# Required work
Can you output every line of the data below as a Markdown table with the columns No. and Text, numbering each row and leaving out blank lines?
::::::
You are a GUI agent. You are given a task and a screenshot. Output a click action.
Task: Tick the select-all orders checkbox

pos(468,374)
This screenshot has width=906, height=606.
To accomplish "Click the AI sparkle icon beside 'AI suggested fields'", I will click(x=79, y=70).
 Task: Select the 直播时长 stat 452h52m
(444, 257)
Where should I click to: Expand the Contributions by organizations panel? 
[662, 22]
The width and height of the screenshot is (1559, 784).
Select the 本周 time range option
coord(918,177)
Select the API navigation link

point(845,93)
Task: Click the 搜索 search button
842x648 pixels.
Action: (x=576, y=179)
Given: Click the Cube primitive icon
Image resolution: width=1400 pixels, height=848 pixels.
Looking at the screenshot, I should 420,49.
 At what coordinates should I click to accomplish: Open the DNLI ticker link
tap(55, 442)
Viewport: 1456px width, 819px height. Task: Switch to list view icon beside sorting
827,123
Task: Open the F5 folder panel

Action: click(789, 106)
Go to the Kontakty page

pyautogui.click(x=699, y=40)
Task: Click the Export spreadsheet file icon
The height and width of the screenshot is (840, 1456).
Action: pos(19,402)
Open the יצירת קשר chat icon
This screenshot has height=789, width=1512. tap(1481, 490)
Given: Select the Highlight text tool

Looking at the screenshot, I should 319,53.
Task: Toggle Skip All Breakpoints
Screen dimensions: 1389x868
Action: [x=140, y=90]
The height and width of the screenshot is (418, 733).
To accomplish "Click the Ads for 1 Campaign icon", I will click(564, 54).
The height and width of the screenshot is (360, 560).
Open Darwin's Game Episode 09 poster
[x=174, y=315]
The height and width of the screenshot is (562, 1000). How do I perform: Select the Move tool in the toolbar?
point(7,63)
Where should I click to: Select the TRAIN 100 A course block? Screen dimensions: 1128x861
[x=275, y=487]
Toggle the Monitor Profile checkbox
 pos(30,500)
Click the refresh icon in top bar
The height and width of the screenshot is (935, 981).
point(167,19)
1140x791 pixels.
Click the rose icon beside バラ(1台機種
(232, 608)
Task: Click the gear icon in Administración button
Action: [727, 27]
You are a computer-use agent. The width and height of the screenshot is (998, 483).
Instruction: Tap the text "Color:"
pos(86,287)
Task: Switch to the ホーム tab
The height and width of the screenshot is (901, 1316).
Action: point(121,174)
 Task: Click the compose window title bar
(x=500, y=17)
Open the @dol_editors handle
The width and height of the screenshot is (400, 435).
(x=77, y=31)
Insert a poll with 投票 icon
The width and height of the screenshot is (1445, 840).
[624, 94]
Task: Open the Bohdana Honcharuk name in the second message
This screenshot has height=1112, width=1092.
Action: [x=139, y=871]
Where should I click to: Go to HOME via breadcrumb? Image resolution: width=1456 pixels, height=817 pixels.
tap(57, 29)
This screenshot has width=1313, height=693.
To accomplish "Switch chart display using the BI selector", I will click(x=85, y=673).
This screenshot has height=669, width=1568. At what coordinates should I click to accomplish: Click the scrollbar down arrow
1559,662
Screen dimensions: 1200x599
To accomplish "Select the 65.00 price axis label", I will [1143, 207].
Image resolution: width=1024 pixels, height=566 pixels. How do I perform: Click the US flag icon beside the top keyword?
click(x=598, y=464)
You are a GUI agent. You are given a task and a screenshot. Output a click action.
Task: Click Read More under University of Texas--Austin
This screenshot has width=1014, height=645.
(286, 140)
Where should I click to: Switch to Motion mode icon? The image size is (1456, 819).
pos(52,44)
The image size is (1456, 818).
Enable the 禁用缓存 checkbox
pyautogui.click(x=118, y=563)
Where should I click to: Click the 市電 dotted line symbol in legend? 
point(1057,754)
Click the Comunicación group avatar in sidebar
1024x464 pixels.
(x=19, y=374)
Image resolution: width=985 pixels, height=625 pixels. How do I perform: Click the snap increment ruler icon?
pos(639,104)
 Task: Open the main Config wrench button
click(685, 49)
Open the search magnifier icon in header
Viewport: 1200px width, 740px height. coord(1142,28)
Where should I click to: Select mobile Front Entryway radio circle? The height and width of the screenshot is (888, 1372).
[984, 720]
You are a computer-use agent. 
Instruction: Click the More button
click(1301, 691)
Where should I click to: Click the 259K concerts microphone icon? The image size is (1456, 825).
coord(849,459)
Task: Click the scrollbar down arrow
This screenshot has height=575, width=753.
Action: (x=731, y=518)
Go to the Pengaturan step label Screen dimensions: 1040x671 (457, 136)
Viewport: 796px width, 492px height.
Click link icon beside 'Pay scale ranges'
::::::
# Final result
| No. | Text |
|---|---|
| 1 | You are a GUI agent. You are given a task and a screenshot. Output a click action. |
| 2 | Task: Tick the select-all orders checkbox |
| 3 | pos(468,374) |
| 4 | This screenshot has width=906, height=606. |
| 5 | To accomplish "Click the AI sparkle icon beside 'AI suggested fields'", I will click(x=79, y=70). |
| 6 |  Task: Select the 直播时长 stat 452h52m |
| 7 | (444, 257) |
| 8 | Where should I click to: Expand the Contributions by organizations panel?  |
| 9 | [662, 22] |
| 10 | The width and height of the screenshot is (1559, 784). |
| 11 | Select the 本周 time range option |
| 12 | coord(918,177) |
| 13 | Select the API navigation link |
| 14 | point(845,93) |
| 15 | Task: Click the 搜索 search button |
| 16 | 842x648 pixels. |
| 17 | Action: (x=576, y=179) |
| 18 | Given: Click the Cube primitive icon |
| 19 | Image resolution: width=1400 pixels, height=848 pixels. |
| 20 | Looking at the screenshot, I should 420,49. |
| 21 |  At what coordinates should I click to accomplish: Open the DNLI ticker link |
| 22 | tap(55, 442) |
| 23 | Viewport: 1456px width, 819px height. Task: Switch to list view icon beside sorting |
| 24 | 827,123 |
| 25 | Task: Open the F5 folder panel |
| 26 | Action: click(789, 106) |
| 27 | Go to the Kontakty page |
| 28 | pyautogui.click(x=699, y=40) |
| 29 | Task: Click the Export spreadsheet file icon |
| 30 | The height and width of the screenshot is (840, 1456). |
| 31 | Action: pos(19,402) |
| 32 | Open the יצירת קשר chat icon |
| 33 | This screenshot has height=789, width=1512. tap(1481, 490) |
| 34 | Given: Select the Highlight text tool |
| 35 | Looking at the screenshot, I should 319,53. |
| 36 | Task: Toggle Skip All Breakpoints |
| 37 | Screen dimensions: 1389x868 |
| 38 | Action: [x=140, y=90] |
| 39 | The height and width of the screenshot is (418, 733). |
| 40 | To accomplish "Click the Ads for 1 Campaign icon", I will click(564, 54). |
| 41 | The height and width of the screenshot is (360, 560). |
| 42 | Open Darwin's Game Episode 09 poster |
| 43 | [x=174, y=315] |
| 44 | The height and width of the screenshot is (562, 1000). How do I perform: Select the Move tool in the toolbar? |
| 45 | point(7,63) |
| 46 | Where should I click to: Select the TRAIN 100 A course block? Screen dimensions: 1128x861 |
| 47 | [x=275, y=487] |
| 48 | Toggle the Monitor Profile checkbox |
| 49 |  pos(30,500) |
| 50 | Click the refresh icon in top bar |
| 51 | The height and width of the screenshot is (935, 981). |
| 52 | point(167,19) |
| 53 | 1140x791 pixels. |
| 54 | Click the rose icon beside バラ(1台機種 |
| 55 | (232, 608) |
| 56 | Task: Click the gear icon in Administración button |
| 57 | Action: [727, 27] |
| 58 | You are a computer-use agent. The width and height of the screenshot is (998, 483). |
| 59 | Instruction: Tap the text "Color:" |
| 60 | pos(86,287) |
| 61 | Task: Switch to the ホーム tab |
| 62 | The height and width of the screenshot is (901, 1316). |
| 63 | Action: point(121,174) |
| 64 |  Task: Click the compose window title bar |
| 65 | (x=500, y=17) |
| 66 | Open the @dol_editors handle |
| 67 | The width and height of the screenshot is (400, 435). |
| 68 | (x=77, y=31) |
| 69 | Insert a poll with 投票 icon |
| 70 | The width and height of the screenshot is (1445, 840). |
| 71 | [624, 94] |
| 72 | Task: Open the Bohdana Honcharuk name in the second message |
| 73 | This screenshot has height=1112, width=1092. |
| 74 | Action: [x=139, y=871] |
| 75 | Where should I click to: Go to HOME via breadcrumb? Image resolution: width=1456 pixels, height=817 pixels. |
| 76 | tap(57, 29) |
| 77 | This screenshot has width=1313, height=693. |
| 78 | To accomplish "Switch chart display using the BI selector", I will click(x=85, y=673). |
| 79 | This screenshot has height=669, width=1568. At what coordinates should I click to accomplish: Click the scrollbar down arrow |
| 80 | 1559,662 |
| 81 | Screen dimensions: 1200x599 |
| 82 | To accomplish "Select the 65.00 price axis label", I will [1143, 207]. |
| 83 | Image resolution: width=1024 pixels, height=566 pixels. How do I perform: Click the US flag icon beside the top keyword? |
| 84 | click(x=598, y=464) |
| 85 | You are a GUI agent. You are given a task and a screenshot. Output a click action. |
| 86 | Task: Click Read More under University of Texas--Austin |
| 87 | This screenshot has width=1014, height=645. |
| 88 | (286, 140) |
| 89 | Where should I click to: Switch to Motion mode icon? The image size is (1456, 819). |
| 90 | pos(52,44) |
| 91 | The image size is (1456, 818). |
| 92 | Enable the 禁用缓存 checkbox |
| 93 | pyautogui.click(x=118, y=563) |
| 94 | Where should I click to: Click the 市電 dotted line symbol in legend?  |
| 95 | point(1057,754) |
| 96 | Click the Comunicación group avatar in sidebar |
| 97 | 1024x464 pixels. |
| 98 | (x=19, y=374) |
| 99 | Image resolution: width=985 pixels, height=625 pixels. How do I perform: Click the snap increment ruler icon? |
| 100 | pos(639,104) |
| 101 |  Task: Open the main Config wrench button |
| 102 | click(685, 49) |
| 103 | Open the search magnifier icon in header |
| 104 | Viewport: 1200px width, 740px height. coord(1142,28) |
| 105 | Where should I click to: Select mobile Front Entryway radio circle? The height and width of the screenshot is (888, 1372). |
| 106 | [984, 720] |
| 107 | You are a computer-use agent.  |
| 108 | Instruction: Click the More button |
| 109 | click(1301, 691) |
| 110 | Where should I click to: Click the 259K concerts microphone icon? The image size is (1456, 825). |
| 111 | coord(849,459) |
| 112 | Task: Click the scrollbar down arrow |
| 113 | This screenshot has height=575, width=753. |
| 114 | Action: (x=731, y=518) |
| 115 | Go to the Pengaturan step label Screen dimensions: 1040x671 (457, 136) |
| 116 | Viewport: 796px width, 492px height. |
| 117 | Click link icon beside 'Pay scale ranges' |